* RECORDS TO USE:
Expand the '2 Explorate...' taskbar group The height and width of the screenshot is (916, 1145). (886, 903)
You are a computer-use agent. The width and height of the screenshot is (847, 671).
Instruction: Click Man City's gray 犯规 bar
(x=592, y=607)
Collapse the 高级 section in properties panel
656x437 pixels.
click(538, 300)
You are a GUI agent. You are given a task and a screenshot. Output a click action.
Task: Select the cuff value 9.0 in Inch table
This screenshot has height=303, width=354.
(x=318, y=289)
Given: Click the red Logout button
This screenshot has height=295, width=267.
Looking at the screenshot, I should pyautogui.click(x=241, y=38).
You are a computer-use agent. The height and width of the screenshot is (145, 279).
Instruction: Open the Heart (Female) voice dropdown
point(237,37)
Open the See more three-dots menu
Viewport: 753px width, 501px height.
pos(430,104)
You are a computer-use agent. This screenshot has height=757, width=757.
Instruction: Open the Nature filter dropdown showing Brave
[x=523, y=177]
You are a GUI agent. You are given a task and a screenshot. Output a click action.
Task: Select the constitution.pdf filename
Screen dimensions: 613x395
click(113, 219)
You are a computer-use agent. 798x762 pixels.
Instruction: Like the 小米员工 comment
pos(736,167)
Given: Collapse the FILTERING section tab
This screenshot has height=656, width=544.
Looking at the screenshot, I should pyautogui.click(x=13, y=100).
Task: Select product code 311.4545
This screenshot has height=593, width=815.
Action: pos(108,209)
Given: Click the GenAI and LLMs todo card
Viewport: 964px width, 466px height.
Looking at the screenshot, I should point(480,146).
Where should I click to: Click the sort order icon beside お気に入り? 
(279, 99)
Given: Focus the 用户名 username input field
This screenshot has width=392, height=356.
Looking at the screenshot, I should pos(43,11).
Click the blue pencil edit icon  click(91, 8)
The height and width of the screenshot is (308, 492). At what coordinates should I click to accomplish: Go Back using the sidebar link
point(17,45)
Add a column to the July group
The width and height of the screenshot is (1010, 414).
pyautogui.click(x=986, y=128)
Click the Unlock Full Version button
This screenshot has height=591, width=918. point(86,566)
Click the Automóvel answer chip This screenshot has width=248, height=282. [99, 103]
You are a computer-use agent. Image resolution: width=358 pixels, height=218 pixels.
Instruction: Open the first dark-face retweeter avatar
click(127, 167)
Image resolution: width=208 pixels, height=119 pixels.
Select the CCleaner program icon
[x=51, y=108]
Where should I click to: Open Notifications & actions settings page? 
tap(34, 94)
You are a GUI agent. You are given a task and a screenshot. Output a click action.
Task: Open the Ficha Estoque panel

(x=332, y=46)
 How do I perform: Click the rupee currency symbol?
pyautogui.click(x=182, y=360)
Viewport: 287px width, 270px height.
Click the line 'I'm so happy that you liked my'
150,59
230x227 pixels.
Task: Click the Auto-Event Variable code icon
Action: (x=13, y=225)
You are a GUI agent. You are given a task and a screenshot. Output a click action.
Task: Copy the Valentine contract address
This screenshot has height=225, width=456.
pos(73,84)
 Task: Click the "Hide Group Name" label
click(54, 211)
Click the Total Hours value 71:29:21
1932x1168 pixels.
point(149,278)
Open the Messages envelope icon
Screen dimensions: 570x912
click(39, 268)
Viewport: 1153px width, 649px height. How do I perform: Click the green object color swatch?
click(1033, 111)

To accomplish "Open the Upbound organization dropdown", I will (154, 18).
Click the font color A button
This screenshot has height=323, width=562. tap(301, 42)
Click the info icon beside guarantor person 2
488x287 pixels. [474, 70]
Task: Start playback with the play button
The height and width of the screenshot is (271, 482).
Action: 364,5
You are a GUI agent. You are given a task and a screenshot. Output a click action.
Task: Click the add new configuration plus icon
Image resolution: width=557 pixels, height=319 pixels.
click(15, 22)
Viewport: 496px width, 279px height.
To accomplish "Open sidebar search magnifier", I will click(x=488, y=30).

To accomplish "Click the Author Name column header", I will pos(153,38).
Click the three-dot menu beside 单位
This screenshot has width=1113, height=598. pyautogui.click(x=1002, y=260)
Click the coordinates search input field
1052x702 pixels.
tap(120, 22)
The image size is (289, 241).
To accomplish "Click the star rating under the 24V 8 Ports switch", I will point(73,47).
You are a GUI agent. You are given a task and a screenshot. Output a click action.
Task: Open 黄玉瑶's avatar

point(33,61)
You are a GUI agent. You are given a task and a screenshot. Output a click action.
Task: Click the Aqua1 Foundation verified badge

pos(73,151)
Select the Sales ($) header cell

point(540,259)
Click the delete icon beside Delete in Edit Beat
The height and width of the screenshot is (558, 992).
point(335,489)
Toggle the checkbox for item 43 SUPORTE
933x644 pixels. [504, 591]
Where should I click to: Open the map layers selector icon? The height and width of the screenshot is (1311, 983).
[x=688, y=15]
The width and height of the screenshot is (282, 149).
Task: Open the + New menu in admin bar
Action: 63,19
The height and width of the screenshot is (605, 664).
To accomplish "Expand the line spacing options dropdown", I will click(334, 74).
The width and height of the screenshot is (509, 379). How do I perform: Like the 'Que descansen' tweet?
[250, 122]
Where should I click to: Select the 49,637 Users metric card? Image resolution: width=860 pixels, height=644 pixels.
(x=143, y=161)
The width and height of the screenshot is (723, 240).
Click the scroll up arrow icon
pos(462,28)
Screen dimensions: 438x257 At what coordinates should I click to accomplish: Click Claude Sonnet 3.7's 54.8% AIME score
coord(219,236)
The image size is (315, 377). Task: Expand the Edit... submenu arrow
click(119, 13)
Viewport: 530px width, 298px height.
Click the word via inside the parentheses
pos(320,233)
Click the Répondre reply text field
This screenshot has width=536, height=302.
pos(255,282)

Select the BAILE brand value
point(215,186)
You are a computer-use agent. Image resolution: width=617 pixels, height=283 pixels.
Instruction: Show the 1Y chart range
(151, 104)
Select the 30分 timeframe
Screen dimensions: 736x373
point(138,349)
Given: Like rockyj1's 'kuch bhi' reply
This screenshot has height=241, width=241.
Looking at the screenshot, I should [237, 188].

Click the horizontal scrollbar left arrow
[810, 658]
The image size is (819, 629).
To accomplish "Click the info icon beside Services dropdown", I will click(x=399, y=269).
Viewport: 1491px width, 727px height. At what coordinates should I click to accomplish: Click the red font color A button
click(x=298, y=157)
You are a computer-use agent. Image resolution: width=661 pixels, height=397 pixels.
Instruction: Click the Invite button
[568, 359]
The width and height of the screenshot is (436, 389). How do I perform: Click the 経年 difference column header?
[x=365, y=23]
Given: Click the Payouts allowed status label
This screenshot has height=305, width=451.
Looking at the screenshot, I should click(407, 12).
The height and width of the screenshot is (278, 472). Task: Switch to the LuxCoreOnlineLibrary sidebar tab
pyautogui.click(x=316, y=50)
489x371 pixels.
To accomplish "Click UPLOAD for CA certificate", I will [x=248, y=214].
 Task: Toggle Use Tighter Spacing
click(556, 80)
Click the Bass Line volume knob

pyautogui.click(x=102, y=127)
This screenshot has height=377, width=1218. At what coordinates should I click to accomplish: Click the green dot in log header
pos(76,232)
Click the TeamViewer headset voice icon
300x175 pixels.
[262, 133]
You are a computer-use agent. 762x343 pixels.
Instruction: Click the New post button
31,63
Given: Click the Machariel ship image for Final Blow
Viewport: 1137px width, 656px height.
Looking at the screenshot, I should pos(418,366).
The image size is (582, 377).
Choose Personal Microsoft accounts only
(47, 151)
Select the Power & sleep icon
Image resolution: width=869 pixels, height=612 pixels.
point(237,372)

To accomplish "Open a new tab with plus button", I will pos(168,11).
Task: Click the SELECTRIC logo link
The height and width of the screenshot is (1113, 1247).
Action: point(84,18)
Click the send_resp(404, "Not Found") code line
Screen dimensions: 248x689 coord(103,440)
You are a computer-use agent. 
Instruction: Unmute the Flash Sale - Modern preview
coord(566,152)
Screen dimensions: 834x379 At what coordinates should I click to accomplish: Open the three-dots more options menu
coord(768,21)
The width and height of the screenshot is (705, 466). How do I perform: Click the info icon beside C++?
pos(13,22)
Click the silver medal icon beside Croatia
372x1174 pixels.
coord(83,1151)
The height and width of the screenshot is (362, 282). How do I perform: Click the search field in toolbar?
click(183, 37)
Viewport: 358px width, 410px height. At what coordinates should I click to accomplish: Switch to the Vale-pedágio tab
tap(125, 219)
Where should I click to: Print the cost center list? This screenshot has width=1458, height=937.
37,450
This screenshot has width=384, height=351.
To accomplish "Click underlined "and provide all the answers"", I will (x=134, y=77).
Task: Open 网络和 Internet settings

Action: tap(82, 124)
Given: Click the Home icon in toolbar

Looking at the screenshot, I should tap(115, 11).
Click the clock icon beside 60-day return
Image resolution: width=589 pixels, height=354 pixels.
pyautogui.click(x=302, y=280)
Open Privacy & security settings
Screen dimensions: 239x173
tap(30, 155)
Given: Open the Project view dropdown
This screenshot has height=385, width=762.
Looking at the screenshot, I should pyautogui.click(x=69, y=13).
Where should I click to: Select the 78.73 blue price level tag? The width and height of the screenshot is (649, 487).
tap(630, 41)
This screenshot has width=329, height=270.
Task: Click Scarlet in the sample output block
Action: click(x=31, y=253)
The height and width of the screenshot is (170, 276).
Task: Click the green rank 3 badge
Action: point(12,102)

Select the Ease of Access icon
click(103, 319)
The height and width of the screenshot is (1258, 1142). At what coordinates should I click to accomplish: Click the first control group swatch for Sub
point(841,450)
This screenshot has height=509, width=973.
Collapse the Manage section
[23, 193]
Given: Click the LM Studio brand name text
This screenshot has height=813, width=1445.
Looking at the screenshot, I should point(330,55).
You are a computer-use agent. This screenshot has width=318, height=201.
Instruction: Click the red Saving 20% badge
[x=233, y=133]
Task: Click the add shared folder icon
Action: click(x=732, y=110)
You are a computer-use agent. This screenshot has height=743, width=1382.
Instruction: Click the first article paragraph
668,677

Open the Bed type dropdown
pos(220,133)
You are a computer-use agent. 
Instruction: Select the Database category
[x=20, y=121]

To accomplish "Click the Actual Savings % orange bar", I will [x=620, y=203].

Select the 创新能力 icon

* HOW TO COMPLETE THIS TASK: Using the entries above, extract exactly the span from the line with "The width and height of the screenshot is (436, 389)." to the line with "Given: Click the Machariel", both lines included; leave out everything else.

* SOLUTION TO THE EXERCISE:
The width and height of the screenshot is (436, 389). How do I perform: Click the 経年 difference column header?
[x=365, y=23]
Given: Click the Payouts allowed status label
This screenshot has height=305, width=451.
Looking at the screenshot, I should click(407, 12).
The height and width of the screenshot is (278, 472). Task: Switch to the LuxCoreOnlineLibrary sidebar tab
pyautogui.click(x=316, y=50)
489x371 pixels.
To accomplish "Click UPLOAD for CA certificate", I will [x=248, y=214].
 Task: Toggle Use Tighter Spacing
click(556, 80)
Click the Bass Line volume knob

pyautogui.click(x=102, y=127)
This screenshot has height=377, width=1218. At what coordinates should I click to accomplish: Click the green dot in log header
pos(76,232)
Click the TeamViewer headset voice icon
300x175 pixels.
[262, 133]
You are a computer-use agent. 762x343 pixels.
Instruction: Click the New post button
31,63
Given: Click the Machariel ship image for Final Blow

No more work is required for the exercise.